Il tuo compito. Riporta testualmente, dal testo sulle radici della lingua ligure, il brano che parte dalle parole "Conseggio pe-o patrimònio" e si ferma dopo "fatte molte ipotesi.".

Testo dell'esercizio.
_____
Conseggio pe-o patrimònio linguistico ligure

Conseggio ligure

Radici della lingua ligure

Presentazione a cura di Alessandro Guasoni

Della lingua ligure prima della conquista romana si sa poco o niente, quel poco lo si suppone dalla toponomastica – come la famosa desinenza in -asko/a di molti nomi di luogo, che starebbe a significare «casa» – e da qualche rara testimonianza di autori classici, come saliunka, «specie di valeriana», e sigynnai, «mercanti». Nemmeno si può desumere molto dalle scritte – in caratteri derivati dall’etrusco – sulle statue-stele della Lunigiana, a parte qualche nome come, su di una di queste, la parola «Mezunemushus», al cui proposito sono state fatte molte ipotesi.

Invece, il primo documento dove si può notare la presenza di termini in volgare ligure, in un contesto latino, è il Testamento di Raimondo Pictenado del 1156, seguito dopo qualche anno dalla Dichiarazione di Paxia (1178-82) a Savona, due elenchi di oggetti in cui si riconoscono, sotto la forma latinizzante, i nomi liguri originari. Già a quei tempi si possono osservare le caratteristiche di una grafia che sono continuate fino ad oggi; «x» per fricativa palatale sonora: rexentar mod. «ruxentâ», «ç» per la affricata palatale sorda: lençoles mod. «lençeu» e altre simili.

In seguito, bisogna attendere il 1269 per avere la prima attestazione di antico genovese in uno scritto pubblico, sulla lapide tombale dei due fratelli Simonetta e Percivalle Lercari, trovata nel 1873 a S. Giovanni di Pré, che adesso è possibile vedere nel Museo di S. Agostino, e che dice:

† M°cc°1°viiii ad dies xvi
agusti ante te
rcia transieru
nt de hoc seculo domin
a Simoneta et Pre
civarius Lercarius eius
frater que anime in pace re
quiescant ante Deun amen.
_____
Sezione dati.
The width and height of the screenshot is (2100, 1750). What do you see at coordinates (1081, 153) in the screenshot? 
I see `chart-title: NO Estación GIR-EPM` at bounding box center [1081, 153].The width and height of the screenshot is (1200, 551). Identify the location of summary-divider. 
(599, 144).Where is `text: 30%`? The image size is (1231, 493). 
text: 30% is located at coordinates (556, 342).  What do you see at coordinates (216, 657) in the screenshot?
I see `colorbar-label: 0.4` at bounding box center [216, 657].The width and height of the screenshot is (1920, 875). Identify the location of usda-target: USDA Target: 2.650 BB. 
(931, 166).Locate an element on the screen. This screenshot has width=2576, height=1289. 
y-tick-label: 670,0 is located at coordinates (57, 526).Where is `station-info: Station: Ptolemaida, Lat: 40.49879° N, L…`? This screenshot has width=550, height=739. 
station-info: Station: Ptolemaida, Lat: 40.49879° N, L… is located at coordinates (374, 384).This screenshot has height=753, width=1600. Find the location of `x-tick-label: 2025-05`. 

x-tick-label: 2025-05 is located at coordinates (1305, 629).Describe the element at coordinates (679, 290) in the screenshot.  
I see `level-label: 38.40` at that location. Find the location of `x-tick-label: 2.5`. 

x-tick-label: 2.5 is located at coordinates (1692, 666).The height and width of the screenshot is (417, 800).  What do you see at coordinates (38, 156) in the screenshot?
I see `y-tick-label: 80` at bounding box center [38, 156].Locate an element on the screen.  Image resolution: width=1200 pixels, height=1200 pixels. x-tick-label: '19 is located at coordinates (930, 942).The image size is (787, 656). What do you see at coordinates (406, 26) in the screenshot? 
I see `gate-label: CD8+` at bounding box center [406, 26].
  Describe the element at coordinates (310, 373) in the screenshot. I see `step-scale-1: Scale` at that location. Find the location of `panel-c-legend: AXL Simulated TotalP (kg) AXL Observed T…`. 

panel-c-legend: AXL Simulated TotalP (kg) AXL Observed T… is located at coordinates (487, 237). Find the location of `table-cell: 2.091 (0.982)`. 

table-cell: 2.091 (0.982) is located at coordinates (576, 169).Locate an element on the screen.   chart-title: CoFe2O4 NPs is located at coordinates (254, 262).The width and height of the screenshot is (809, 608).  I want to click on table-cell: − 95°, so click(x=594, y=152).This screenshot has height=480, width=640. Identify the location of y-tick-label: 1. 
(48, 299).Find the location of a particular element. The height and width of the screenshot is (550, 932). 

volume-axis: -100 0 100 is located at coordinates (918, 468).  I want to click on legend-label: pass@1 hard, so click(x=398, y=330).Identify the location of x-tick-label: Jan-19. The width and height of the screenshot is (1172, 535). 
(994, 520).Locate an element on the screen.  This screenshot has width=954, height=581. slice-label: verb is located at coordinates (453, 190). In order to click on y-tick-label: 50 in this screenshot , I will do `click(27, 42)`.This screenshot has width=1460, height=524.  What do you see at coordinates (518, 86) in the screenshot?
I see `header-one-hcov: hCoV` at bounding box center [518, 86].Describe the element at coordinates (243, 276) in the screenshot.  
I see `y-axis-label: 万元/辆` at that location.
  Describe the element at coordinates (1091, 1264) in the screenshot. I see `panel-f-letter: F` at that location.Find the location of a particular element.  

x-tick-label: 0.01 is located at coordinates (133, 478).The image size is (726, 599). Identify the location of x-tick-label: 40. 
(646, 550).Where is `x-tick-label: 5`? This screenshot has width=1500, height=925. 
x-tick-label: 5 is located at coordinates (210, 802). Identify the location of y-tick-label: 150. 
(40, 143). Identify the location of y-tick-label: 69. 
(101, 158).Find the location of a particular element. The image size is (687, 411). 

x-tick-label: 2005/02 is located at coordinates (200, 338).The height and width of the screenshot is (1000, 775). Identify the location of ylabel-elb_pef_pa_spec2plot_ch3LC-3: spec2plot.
_____
Spazio risposta.
Conseggio pe-o patrimònio linguistico ligure

Conseggio ligure

Radici della lingua ligure

Presentazione a cura di Alessandro Guasoni

Della lingua ligure prima della conquista romana si sa poco o niente, quel poco lo si suppone dalla toponomastica – come la famosa desinenza in -asko/a di molti nomi di luogo, che starebbe a significare «casa» – e da qualche rara testimonianza di autori classici, come saliunka, «specie di valeriana», e sigynnai, «mercanti». Nemmeno si può desumere molto dalle scritte – in caratteri derivati dall’etrusco – sulle statue-stele della Lunigiana, a parte qualche nome come, su di una di queste, la parola «Mezunemushus», al cui proposito sono state fatte molte ipotesi.